Gao Audit Notes Slow Pace Of Forest Service, Blm Rules

Scott Sonner Associated Press

When it comes to writing rules for logging, mining and grazing, the Forest Service and Bureau of Land Management move at a snail’s pace.

That’s the conclusion of an audit by the General Accounting Office, the investigative arm of Congress.

The Forest Service has taken from six to almost 10 years on three major rules it has in the works and which are still unfinished, the GAO said Tuesday.

In some cases, the agencies have worked years on proposed rule changes in logging and livestock grazing policies only to finally withdraw the proposals without taking any formal action.

The BLM has been working on one key mining rule for almost four years and another regarding coal management for almost nine years, said the GAO, the investigative arm of Congress.

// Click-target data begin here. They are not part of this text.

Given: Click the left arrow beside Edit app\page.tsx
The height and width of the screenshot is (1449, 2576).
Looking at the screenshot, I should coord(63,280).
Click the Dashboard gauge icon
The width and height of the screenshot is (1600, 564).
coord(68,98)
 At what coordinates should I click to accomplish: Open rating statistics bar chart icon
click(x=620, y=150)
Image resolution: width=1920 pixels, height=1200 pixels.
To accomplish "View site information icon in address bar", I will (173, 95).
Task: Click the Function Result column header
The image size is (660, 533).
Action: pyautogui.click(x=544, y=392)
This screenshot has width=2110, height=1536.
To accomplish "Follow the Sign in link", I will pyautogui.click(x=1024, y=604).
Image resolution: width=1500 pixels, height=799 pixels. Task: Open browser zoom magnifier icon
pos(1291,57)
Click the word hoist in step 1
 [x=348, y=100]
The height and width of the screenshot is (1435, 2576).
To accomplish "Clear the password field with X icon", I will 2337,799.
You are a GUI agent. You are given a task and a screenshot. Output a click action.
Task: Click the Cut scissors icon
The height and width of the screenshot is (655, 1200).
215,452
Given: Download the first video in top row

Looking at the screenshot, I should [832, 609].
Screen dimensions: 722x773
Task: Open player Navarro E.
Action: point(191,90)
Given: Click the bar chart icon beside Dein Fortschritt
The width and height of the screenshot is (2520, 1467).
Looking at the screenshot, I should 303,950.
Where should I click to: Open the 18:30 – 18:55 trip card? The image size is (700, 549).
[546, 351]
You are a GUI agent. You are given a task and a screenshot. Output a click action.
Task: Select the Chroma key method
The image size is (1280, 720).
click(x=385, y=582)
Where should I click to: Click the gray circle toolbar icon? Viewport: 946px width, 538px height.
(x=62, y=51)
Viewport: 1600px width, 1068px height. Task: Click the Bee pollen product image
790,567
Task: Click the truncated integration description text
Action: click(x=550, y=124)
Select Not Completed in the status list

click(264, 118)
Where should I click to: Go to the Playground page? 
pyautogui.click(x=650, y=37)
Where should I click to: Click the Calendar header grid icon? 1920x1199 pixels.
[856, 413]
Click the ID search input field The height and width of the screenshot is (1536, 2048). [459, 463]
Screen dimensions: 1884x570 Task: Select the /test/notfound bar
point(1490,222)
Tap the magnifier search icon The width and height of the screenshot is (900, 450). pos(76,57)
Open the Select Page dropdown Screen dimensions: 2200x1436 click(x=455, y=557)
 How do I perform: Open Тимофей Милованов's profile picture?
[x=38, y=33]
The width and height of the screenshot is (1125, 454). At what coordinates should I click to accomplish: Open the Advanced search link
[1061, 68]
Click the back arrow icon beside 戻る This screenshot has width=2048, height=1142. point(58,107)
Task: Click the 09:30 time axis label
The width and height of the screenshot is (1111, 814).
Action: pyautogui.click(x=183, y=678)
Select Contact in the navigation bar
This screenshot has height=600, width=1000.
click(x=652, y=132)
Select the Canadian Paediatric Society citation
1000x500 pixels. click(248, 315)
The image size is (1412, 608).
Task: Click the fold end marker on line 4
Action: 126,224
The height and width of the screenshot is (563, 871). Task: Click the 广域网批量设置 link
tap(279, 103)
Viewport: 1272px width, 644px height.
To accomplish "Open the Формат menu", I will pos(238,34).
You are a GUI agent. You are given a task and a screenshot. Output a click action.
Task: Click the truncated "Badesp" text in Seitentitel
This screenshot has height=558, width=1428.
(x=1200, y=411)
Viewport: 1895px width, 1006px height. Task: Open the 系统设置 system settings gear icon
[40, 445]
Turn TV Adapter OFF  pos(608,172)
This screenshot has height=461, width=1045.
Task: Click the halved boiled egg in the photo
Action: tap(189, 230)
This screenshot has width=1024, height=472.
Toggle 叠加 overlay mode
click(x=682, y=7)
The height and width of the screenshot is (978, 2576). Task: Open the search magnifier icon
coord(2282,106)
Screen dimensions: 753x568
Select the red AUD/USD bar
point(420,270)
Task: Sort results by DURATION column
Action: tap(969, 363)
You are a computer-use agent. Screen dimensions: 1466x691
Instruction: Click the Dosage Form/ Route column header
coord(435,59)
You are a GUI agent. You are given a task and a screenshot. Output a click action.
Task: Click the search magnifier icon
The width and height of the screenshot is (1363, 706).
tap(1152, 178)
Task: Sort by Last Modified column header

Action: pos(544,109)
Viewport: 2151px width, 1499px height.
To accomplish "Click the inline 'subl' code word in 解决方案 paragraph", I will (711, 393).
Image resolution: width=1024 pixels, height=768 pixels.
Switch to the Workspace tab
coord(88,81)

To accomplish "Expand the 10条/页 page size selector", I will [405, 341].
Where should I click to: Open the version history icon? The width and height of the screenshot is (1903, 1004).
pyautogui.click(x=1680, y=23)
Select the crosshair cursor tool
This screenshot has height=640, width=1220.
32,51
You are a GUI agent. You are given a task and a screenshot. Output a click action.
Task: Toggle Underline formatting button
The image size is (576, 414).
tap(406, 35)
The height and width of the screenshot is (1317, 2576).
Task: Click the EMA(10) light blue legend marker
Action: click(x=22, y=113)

Sen. Frank Murkowski, R-Alaska, chairman of the Senate Energy and Natural Resources Committee, said the audit he requested on the slow pace of rule-making is proof Congress must take matters into its own hands and rewrite laws regulating natural resources.

“Anyone waiting for a regulatory fix might as well be waiting to shake hands with Elvis,” Murkowski said Tuesday.

Sen. Larry Craig, R-Idaho, chairman of the committee’s subcommittee on forestry, has spent the past year drafting a proposal to rewrite logging regulations on national forests and BLM lands.

But Agriculture Secretary Dan Glickman, who oversees the Forest Service, and Interior Secretary Bruce Babbitt, with jurisdiction over the BLM, repeatedly have testified before Congress that the Clinton administration can handle any problems administratively without congressional interference.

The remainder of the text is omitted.